I promise you that haswell will be as big a jump as q9650 to i5 750 or i7 860 or nearly as big at least. It will enhance the overall experience of the user in more than just benchmarks which would be just 10-20% better clock to clock. But the smoothness and snappiness will reach a different level. It is like comparing 3200 a64 Winchester to Venice except several times the difference. And people won't know about Winchester and Venice because they are old and not many people might remember using each in similar rigs but I have done that and it was a big difference and but benchmarks showed both with the same fps
I wanted to build a gaming rig within the next 6 months but I have read that the intel haswell processor will be coming out in the spring of 2013. Now I figure that it would be worth it to wait to build my gaming rig until the haswell processor comes out. That way I would not have to upgrade my motherboard or other components if I decided to upgrade to a haswell processor in the future. So, as of right now, would it be worth it to wait for the haswell processor to come out and then build my gaming rig? Also, how much more powerful will the haswell processor be compared to the ivy bridge processors?
i would rather buy x79 now with i7 3820 (OC 4.6ghz) and then upgrade to IB-e 8core (16threads) sometime 2014
I had the same line of thinking (except I wanted an IB-E in 2012). Now after reading all about Haswell, I will be moving to Haswell as soon as I can, and maybe bypassing IB-E.
Ib-e is suppose to be due sometime in 2013, but if i upgrade to this i7 3820 now then i would want it to last for a while, not upgrade next year ^^
I like my 3820. Runs cooler than a 2600K at same speeds.

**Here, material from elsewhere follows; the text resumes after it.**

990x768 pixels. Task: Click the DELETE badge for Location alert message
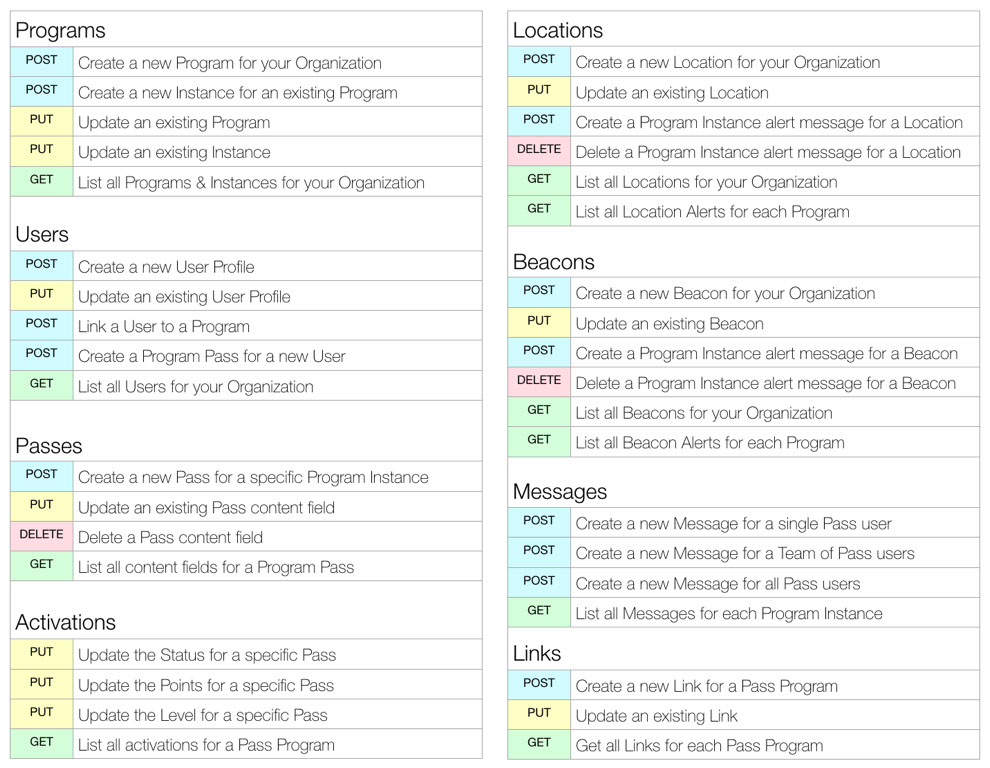[x=539, y=152]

(Stares at q9550 equipped PC. Glances at Microcenter\2600K deal and posts in this thread)
"Why do you curse me by not giving me anything to complain about!! They say newer stuff is huge leap forward...why you no laggy laggy in my shootemups? Why do you still have OC headroom? Why do you still taunt me after all these years...asking only for the occasional graphics card upgrade?
Don't you know I could be winning the benchmarks?"

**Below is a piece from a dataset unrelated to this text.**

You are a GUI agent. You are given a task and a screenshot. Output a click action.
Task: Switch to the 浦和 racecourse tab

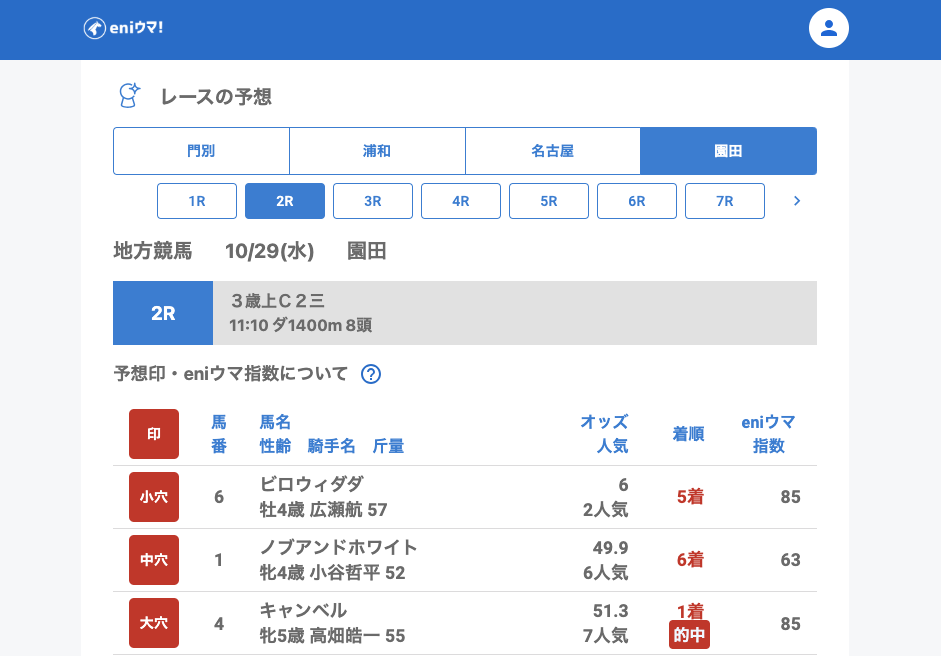[377, 151]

How much RAM do you have? My wife's 2008 MacBook became significantly smoother after upgrading from 2 GB to 8 GB. RAM is incredibly cheap now so it can help you wait a year longer, which will definitely be worth it.question is when can we expect mobile chips to start hitting? My MBP is 4 years old. It's not unusable, but I can tell its sluggish as hell. An IVB upgrade this year would be nice, but what if I stretched it out to Haswell?
I'm in the exact same situation. It's been hard for me to accept I don't have to upgrade constantly to be a gamer anymore. I just upgraded my gpu (gtx280 to 7870) in my 2008 build. q9550 is at 3.4. Everything has been running great.
Now the problem I'm having is should I do things like upgrade my ram (4gb now to 8? ddr2 is expensive as hell!), will a SSD give me a worthwhile change? Adding up these small upgrades puts me close to a complete 2500k upgrade, so why not just go all the way.
I'm happy with my performance now though so I guess I'll wait till the new consoles force me to upgrade.
It depends on what you have right now. If you have SB then there is no reason to upgrade. I'm not even going to upgrade from PII. For what I do it works just fine.
What I will do is buy a nice 3TB HDD and a Samsung 830 SSD. Those things will be much more valuable to me then a CPU upgrade I won't even notice.